Dizajn pirazolskih derivata vonoprazana kao potencijalnih reverzibilnih inhibitora protonske pumpe - in silico studija molekularnog dokinga

Abstract

Introduction/Aim. Despite the fact that proton pump inhibitors are widely used for the inhibition of gastric acid secretion, recent studies have revealed certain long-term side effects. Due to acidic environment in the stomach, it is challenging to design new competitive inhibitors of gastric proton pump with more potent inhibition of gastric acid secretion to conventional drugs. The aim of this in silico study was to assess the potential of designed vonoprazan derivatives to inhibit the gastric proton pump using molecular docking study. Methods. The distribution-based design of the vonoprazan derivatives was carried out by optimization of the distribution coefficient at physiological pH and pKa values. A molecular docking study was performed using the protein structure of gastric proton pump (PDB ID: 5YLU) in complex with vonoprazan in AutoDock Vina software. Results. According to the estimated values of docking scores, derivatives 11, 21, and 25 showed the highest binding affinity to gastric proton pump. Compounds 3, 13, 14, 16, 17, 20, 22, and 23 formed the highest number of significant binding interactions with the active site of proton pump.
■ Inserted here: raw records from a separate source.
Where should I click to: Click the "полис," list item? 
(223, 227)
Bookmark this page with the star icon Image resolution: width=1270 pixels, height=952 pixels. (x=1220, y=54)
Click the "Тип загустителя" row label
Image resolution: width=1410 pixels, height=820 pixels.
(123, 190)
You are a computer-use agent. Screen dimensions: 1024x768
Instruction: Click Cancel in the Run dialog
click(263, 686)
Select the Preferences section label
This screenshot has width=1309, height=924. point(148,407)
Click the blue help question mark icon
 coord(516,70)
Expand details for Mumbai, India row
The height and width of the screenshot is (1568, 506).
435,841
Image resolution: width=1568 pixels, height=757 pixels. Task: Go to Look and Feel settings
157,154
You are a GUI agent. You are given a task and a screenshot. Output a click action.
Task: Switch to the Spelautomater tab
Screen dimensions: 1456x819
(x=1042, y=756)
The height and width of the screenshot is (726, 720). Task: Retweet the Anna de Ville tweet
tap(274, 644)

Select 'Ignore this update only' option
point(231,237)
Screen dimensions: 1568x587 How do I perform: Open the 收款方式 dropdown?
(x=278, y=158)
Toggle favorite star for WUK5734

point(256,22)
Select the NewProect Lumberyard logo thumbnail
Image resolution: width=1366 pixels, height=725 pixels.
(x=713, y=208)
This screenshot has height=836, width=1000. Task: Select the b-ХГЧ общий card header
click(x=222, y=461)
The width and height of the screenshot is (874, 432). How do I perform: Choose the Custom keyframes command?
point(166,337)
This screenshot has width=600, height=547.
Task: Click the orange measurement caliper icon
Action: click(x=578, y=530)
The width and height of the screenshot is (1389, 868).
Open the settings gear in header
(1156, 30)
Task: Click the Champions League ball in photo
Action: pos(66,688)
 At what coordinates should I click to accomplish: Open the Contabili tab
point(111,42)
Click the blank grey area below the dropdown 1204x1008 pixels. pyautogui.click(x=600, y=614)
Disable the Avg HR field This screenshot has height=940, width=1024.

Conclusion. Based on the obtained binding parameters, it can be concluded that derivatives 14 and 23 achieved the highest number of significant binding interactions (16 and 15, respectively) with concomitant lower values of the docking scores (-9.2 and -9.3 kcal/mol) compared to vonoprazan as a binding control. Based on the binding assessment criteria, these two compounds represent the molecules with the strongest inhibitory potential towards gastric proton pump.